Hoe komt het toch dat sommige mensen zich zo heerlijk doelgericht in het NU weten te manifesteren en anderen in een permanente staat van afwezigheid verkeren? Ik schaar mezelf onder die laatste groep, de onverbeterlijke dromers. Specialisme: dagdromen. Als een blind paard huppel ik door mijn woonplaats, met een hoofd gevuld met dagdromen. Geen mens die ik herken als ze niet eerst keihard mijn naam door de straten loeien. Al menig, verontwaardigde kennis/vriend/vriendin/collega heeft reeds een hartig woordje met me gewisseld.
Waarmee ik zeker niet wil zeggen dat alle tevredenheid in mij op de vlucht geslagen is. Verre van dat, geef mij een pot thee, pen, papier en een bundeltje zonnestralen en ik ben gelukkig. Maar toch …. achter mijn oogleden voltrekken er zich taferelen die regelrecht uit een sprookjesboek lijken te zijn geplukt. Goudgele graanvelden, waar ik me als een soort Alice in Wonderland, doorheen wurm. Schuimende waterkolommen die me in hun woeste drift meevoeren naar groen-blauwe oases. Tropische eilanden waar de bounty’s aan de bomen groeien. Dat soort gedachtengangen. Ze ontstaan vanzelf tijdens het strijken, tijdens het koken, ja, wanneer niet eigenlijk? Even weg uit die gezapige sfeer, die vette, Zeeuwse klei die aan mijn voetzolen blijft plakken.
Dagdromen in de vette Zeeuwse klei
Vanmiddag deed ik een rondje door mijn geliefde stukje Zeeland. Hoog boven me vertoont de hemel zijn typisch Hollandse zomerluchten. In de bermen uitbundig bloeiende zuring, wilde kamille en statig uitziende berenklauwen. De schapen op de dijken staken voor even hun grazende activiteiten en kijken me verwonderd na, als ik ze groet. “Dag schaap”, roep ik vrolijk, terwijl ik in de verte de contouren zie opdoemen van de kerktorens van Kapelle en Wemeldinge. Op de Kattendijksedijk ligt het zoute laken van de Oosterschelde er stilletjes bij. De zon tovert veelkleurige diamantjes op het wateroppervlak. Geen witte zeilen, geen zwemmers. Zeeland is op deze doordeweekse dag, zo vlak voor het hoogseizoen losbarst, voor even nog in diepe rust.
—————
> SCHRIFTELIJKE OPGAVE 1: Van welke plaatsen ziet de ik-figuur in de leestekst de kerktorens in de verte opdoemen?
—————
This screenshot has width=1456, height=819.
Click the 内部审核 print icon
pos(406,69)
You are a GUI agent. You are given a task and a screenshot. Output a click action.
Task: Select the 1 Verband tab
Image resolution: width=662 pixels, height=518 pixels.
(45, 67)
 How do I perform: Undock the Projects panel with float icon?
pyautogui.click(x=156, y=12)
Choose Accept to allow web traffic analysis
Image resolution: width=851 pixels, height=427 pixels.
—————
> SCHRIFTELIJKE OPGAVE 2: Geef alle vermeldingen uit de oefeninvoer volledig en ongewijzigd weer.

> SCHRIFTELIJKE UITWERKING 1: Van Kapelle en Wemeldinge.

> SCHRIFTELIJKE UITWERKING 2:
This screenshot has width=1456, height=819.
Click the 内部审核 print icon
pos(406,69)
You are a GUI agent. You are given a task and a screenshot. Output a click action.
Task: Select the 1 Verband tab
Image resolution: width=662 pixels, height=518 pixels.
(45, 67)
 How do I perform: Undock the Projects panel with float icon?
pyautogui.click(x=156, y=12)
Choose Accept to allow web traffic analysis
Image resolution: width=851 pixels, height=427 pixels.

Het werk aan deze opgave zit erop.